◆ **Records of locating words and elements**:
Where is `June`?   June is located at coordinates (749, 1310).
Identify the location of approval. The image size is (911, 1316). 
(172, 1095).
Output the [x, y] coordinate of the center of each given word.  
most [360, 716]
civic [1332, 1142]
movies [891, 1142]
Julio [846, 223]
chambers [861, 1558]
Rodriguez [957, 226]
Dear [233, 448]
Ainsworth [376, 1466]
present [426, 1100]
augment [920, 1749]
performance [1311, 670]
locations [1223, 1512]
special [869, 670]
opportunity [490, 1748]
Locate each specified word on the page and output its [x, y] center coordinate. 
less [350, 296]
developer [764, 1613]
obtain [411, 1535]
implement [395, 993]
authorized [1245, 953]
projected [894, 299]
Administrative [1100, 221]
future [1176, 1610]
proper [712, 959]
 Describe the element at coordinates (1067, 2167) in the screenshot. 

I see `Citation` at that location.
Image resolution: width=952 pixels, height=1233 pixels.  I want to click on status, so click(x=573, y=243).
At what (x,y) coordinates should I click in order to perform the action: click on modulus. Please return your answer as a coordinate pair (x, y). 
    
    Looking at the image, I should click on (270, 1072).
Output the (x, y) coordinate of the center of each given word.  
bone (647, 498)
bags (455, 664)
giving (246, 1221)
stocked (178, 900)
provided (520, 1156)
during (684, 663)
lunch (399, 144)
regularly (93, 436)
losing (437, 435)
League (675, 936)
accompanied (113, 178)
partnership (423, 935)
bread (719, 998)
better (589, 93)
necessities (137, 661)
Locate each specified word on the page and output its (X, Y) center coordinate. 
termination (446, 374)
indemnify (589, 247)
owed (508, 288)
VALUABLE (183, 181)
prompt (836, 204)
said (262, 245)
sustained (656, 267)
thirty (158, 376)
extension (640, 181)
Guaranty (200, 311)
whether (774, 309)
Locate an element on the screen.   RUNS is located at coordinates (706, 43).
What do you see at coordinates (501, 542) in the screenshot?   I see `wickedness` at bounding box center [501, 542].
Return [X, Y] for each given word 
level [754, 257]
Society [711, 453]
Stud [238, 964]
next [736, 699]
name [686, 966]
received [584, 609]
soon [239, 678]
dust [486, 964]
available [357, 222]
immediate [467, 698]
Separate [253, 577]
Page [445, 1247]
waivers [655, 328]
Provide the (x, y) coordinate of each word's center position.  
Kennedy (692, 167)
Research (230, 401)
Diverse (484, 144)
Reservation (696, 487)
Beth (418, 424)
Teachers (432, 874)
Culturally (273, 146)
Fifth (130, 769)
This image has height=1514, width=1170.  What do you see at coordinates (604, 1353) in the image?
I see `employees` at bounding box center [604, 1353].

◆ **Task to complete**: Copy every row above verbatim, from the first to the last.

◆ **Right answer**:
Where is `June`?   June is located at coordinates (749, 1310).
Identify the location of approval. The image size is (911, 1316). 
(172, 1095).
Output the [x, y] coordinate of the center of each given word.  
most [360, 716]
civic [1332, 1142]
movies [891, 1142]
Julio [846, 223]
chambers [861, 1558]
Rodriguez [957, 226]
Dear [233, 448]
Ainsworth [376, 1466]
present [426, 1100]
augment [920, 1749]
performance [1311, 670]
locations [1223, 1512]
special [869, 670]
opportunity [490, 1748]
Locate each specified word on the page and output its [x, y] center coordinate. 
less [350, 296]
developer [764, 1613]
obtain [411, 1535]
implement [395, 993]
authorized [1245, 953]
projected [894, 299]
Administrative [1100, 221]
future [1176, 1610]
proper [712, 959]
 Describe the element at coordinates (1067, 2167) in the screenshot. 

I see `Citation` at that location.
Image resolution: width=952 pixels, height=1233 pixels.  I want to click on status, so click(x=573, y=243).
At what (x,y) coordinates should I click in order to perform the action: click on modulus. Please return your answer as a coordinate pair (x, y). 
    
    Looking at the image, I should click on (270, 1072).
Output the (x, y) coordinate of the center of each given word.  
bone (647, 498)
bags (455, 664)
giving (246, 1221)
stocked (178, 900)
provided (520, 1156)
during (684, 663)
lunch (399, 144)
regularly (93, 436)
losing (437, 435)
League (675, 936)
accompanied (113, 178)
partnership (423, 935)
bread (719, 998)
better (589, 93)
necessities (137, 661)
Locate each specified word on the page and output its (X, Y) center coordinate. 
termination (446, 374)
indemnify (589, 247)
owed (508, 288)
VALUABLE (183, 181)
prompt (836, 204)
said (262, 245)
sustained (656, 267)
thirty (158, 376)
extension (640, 181)
Guaranty (200, 311)
whether (774, 309)
Locate an element on the screen.   RUNS is located at coordinates (706, 43).
What do you see at coordinates (501, 542) in the screenshot?   I see `wickedness` at bounding box center [501, 542].
Return [X, Y] for each given word 
level [754, 257]
Society [711, 453]
Stud [238, 964]
next [736, 699]
name [686, 966]
received [584, 609]
soon [239, 678]
dust [486, 964]
available [357, 222]
immediate [467, 698]
Separate [253, 577]
Page [445, 1247]
waivers [655, 328]
Provide the (x, y) coordinate of each word's center position.  
Kennedy (692, 167)
Research (230, 401)
Diverse (484, 144)
Reservation (696, 487)
Beth (418, 424)
Teachers (432, 874)
Culturally (273, 146)
Fifth (130, 769)
This image has height=1514, width=1170.  What do you see at coordinates (604, 1353) in the image?
I see `employees` at bounding box center [604, 1353].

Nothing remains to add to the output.